=== Objective ===
Render this sentence from the book review in Spanish: "The book tells the story of a fifty-something woman named Surie."

=== Passage ===
□ □ □ □

March 11, 2020 Book review: ‘On Division’ by Goldie Goldbloom
The other day, I learned about an upcoming novel by a gay Australian woman who comes from the Hasidic community. The novel was titled On Division, which I liked immediately. Division Avenue runs along the approximate border between Hasidic Williamsburg and secular/hipster Williamsburg as if the name was put there with foresight years and years before the divide was cemented. In other words, this was going to be a story of the world I trek day in and day out. I scanned the unusual, even far-fetched synopsis of this book.
The book tells the story of a fifty-something woman named Surie. A mother of eight children, fat and content in her life on Division Avenue, her world is upended when she becomes pregnant with twins and, when, because she is already in her fifties and a bubby, she can’t get herself to tell her husband. An odd story, to be sure, but I was excited that it was not going to be the trite “Brave and Stunning” story of a young woman who “breaks free,” that familiar secular conversion plot that I discussed in my review of Abby Stein’s book Becoming Eve.
The reviewers raved about the book, especially about the insight it provided into this insular lifestyle. The book was framed as revelatory because it was written by an “insider” in Hasidic Williamsburg.

□ □ □ □

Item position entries
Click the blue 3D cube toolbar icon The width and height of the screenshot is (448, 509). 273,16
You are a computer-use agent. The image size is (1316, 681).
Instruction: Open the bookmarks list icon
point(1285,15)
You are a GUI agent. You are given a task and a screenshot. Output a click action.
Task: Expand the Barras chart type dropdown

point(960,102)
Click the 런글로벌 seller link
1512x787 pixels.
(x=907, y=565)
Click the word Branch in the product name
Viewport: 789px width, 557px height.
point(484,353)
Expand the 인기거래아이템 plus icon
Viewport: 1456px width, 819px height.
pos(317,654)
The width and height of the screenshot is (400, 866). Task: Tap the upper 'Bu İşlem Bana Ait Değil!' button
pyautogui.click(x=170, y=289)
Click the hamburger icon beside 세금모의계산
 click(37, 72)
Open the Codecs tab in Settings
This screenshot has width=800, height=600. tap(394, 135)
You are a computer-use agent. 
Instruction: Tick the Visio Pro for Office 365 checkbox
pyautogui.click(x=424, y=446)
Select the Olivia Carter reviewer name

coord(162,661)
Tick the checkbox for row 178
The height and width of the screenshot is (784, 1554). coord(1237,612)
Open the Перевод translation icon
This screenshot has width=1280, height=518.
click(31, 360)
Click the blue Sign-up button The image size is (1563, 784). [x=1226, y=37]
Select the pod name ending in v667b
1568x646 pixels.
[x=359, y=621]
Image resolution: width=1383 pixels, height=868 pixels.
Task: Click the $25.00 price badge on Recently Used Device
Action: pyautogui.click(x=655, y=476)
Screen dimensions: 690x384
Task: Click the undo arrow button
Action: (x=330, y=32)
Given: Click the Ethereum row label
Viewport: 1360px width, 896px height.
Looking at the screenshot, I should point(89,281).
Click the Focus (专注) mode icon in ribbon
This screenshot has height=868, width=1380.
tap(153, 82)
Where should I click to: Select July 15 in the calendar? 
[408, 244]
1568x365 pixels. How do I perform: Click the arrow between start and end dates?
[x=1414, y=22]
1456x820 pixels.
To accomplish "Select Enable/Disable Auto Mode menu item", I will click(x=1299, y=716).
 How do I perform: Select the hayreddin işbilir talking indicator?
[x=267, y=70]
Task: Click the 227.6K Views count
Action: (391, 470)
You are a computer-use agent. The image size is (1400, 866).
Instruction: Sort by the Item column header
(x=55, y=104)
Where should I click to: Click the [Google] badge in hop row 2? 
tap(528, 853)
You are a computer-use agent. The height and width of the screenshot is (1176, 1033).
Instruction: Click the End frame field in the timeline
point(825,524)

□ □ □ □

=== Correct result ===
El libro cuenta la historia de una mujer de cincuenta y tantos años llamada Surie.